_Activity:_
Read through the entries below and return each line with the word "This".
--- Record excerpts ---
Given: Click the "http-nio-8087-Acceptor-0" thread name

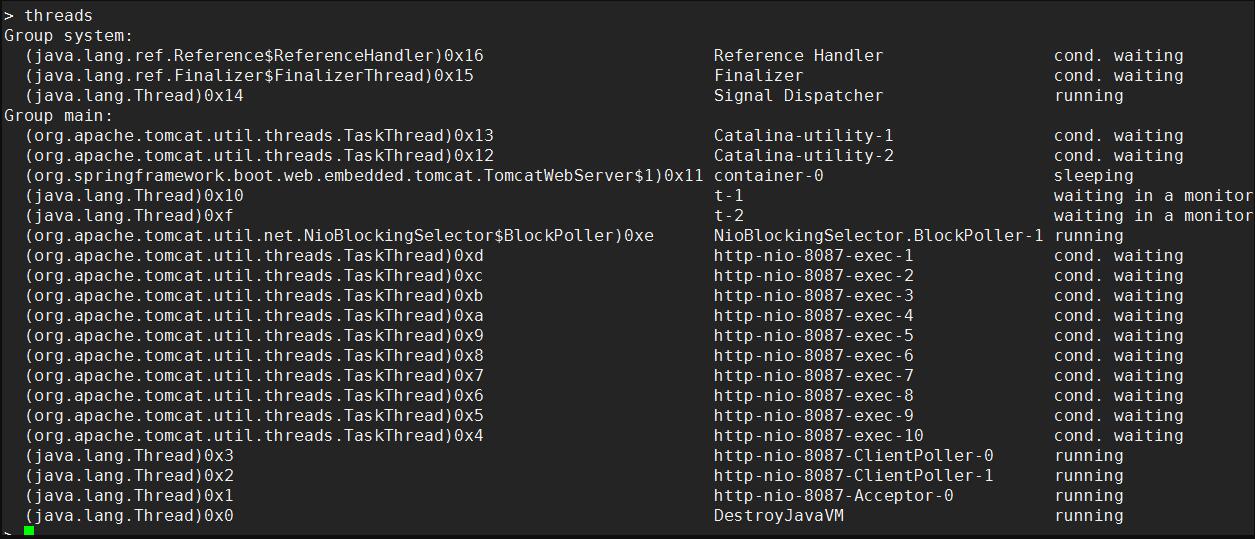Looking at the screenshot, I should click(x=833, y=495).
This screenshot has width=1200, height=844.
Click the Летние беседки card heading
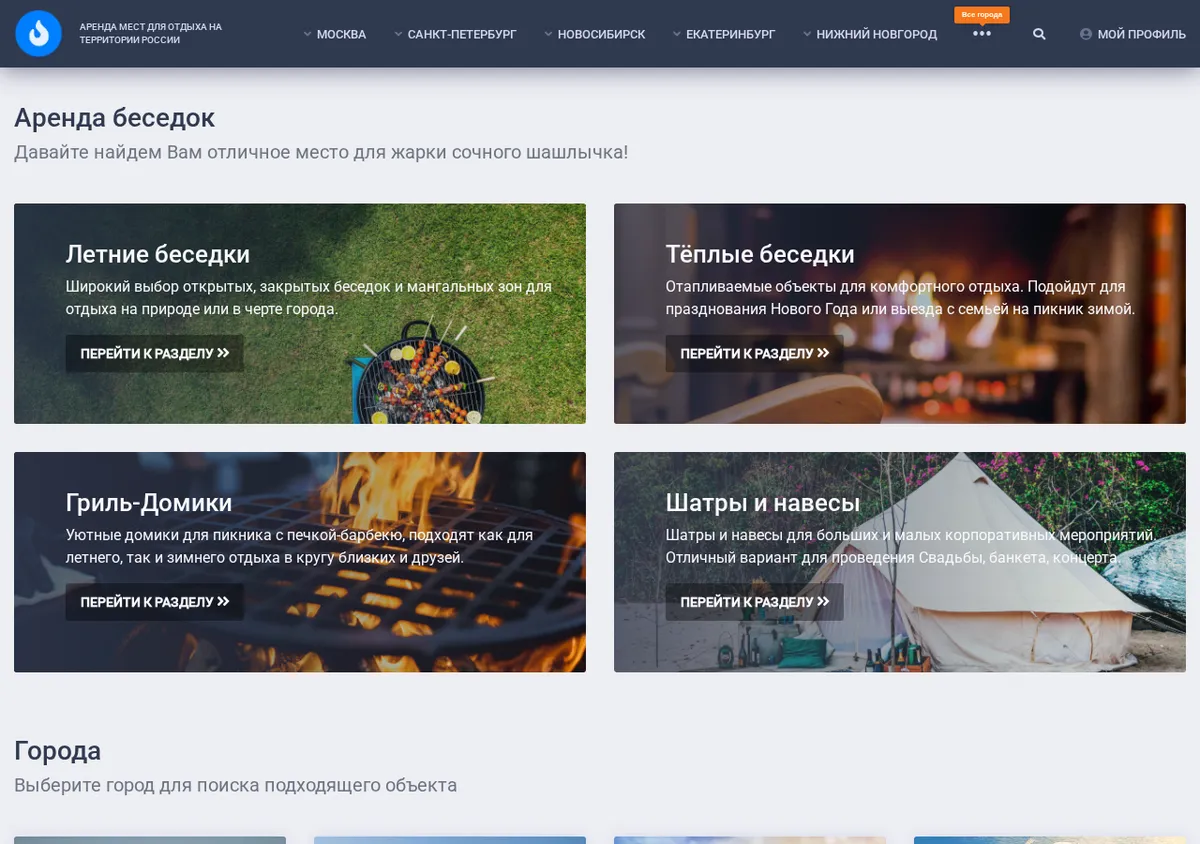tap(158, 254)
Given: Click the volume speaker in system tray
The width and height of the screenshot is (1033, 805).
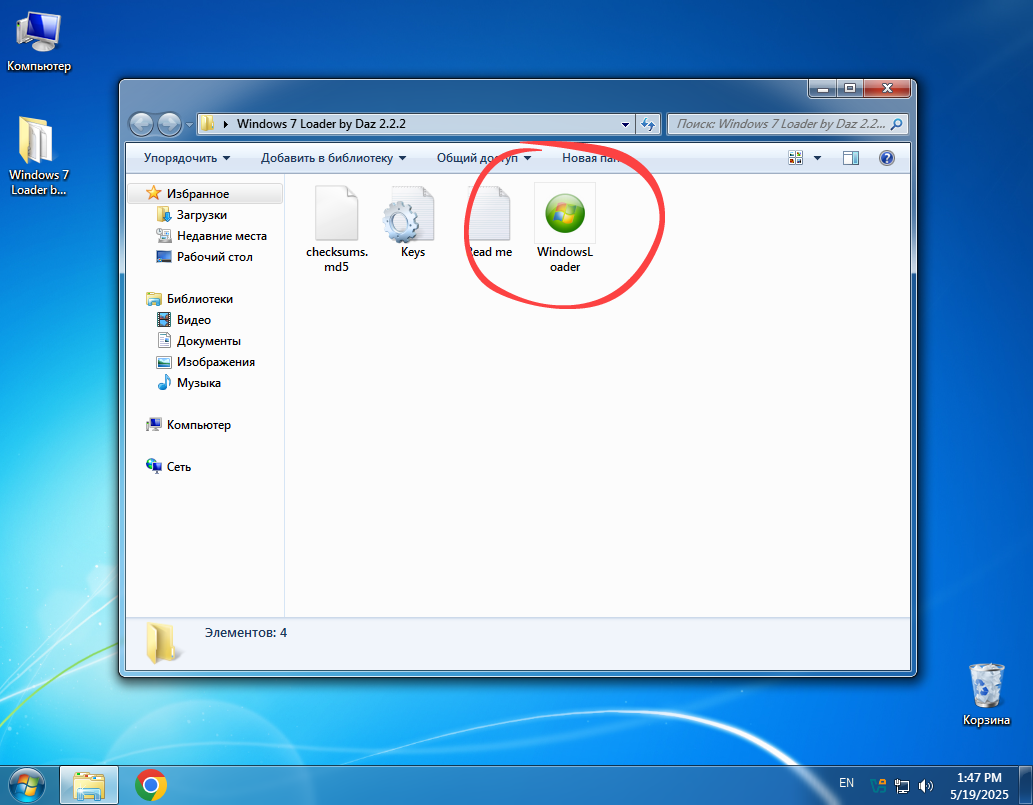Looking at the screenshot, I should 925,785.
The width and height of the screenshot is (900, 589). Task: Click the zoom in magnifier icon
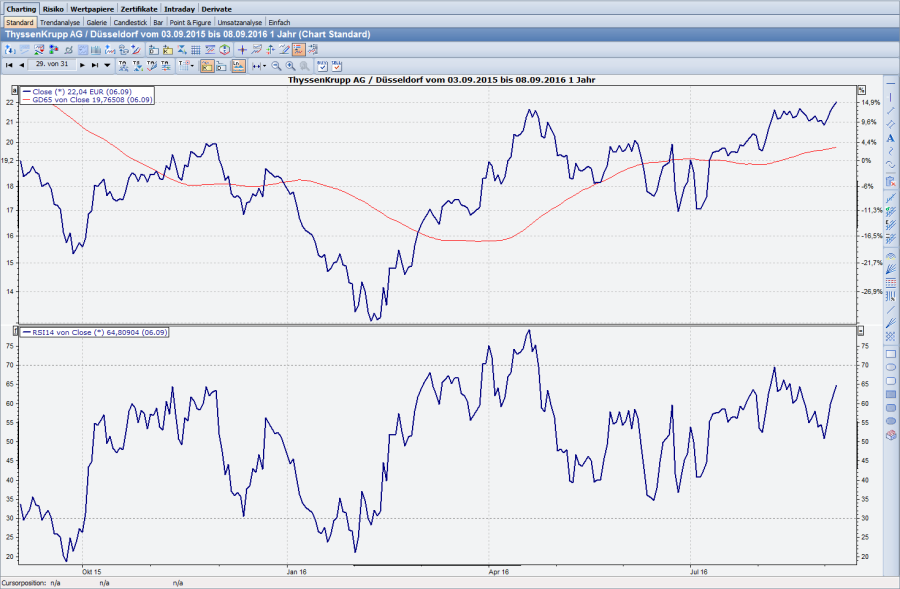(x=291, y=65)
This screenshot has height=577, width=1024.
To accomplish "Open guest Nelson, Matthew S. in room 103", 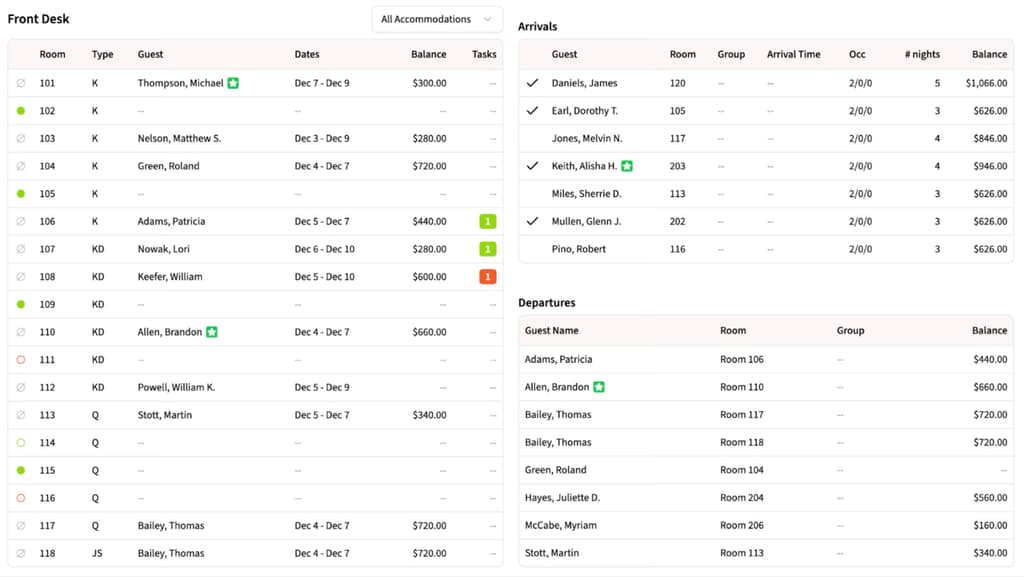I will pos(179,138).
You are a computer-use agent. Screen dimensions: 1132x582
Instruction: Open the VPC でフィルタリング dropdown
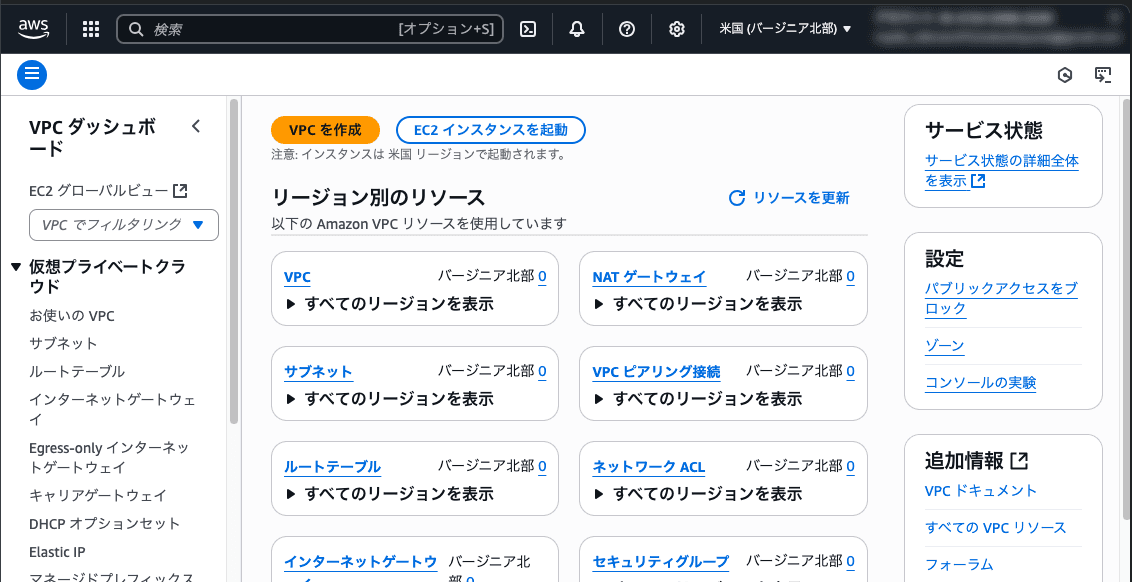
---
_Exercise solution:_
This screenshot has width=1200, height=844.
This screenshot has height=577, width=1024.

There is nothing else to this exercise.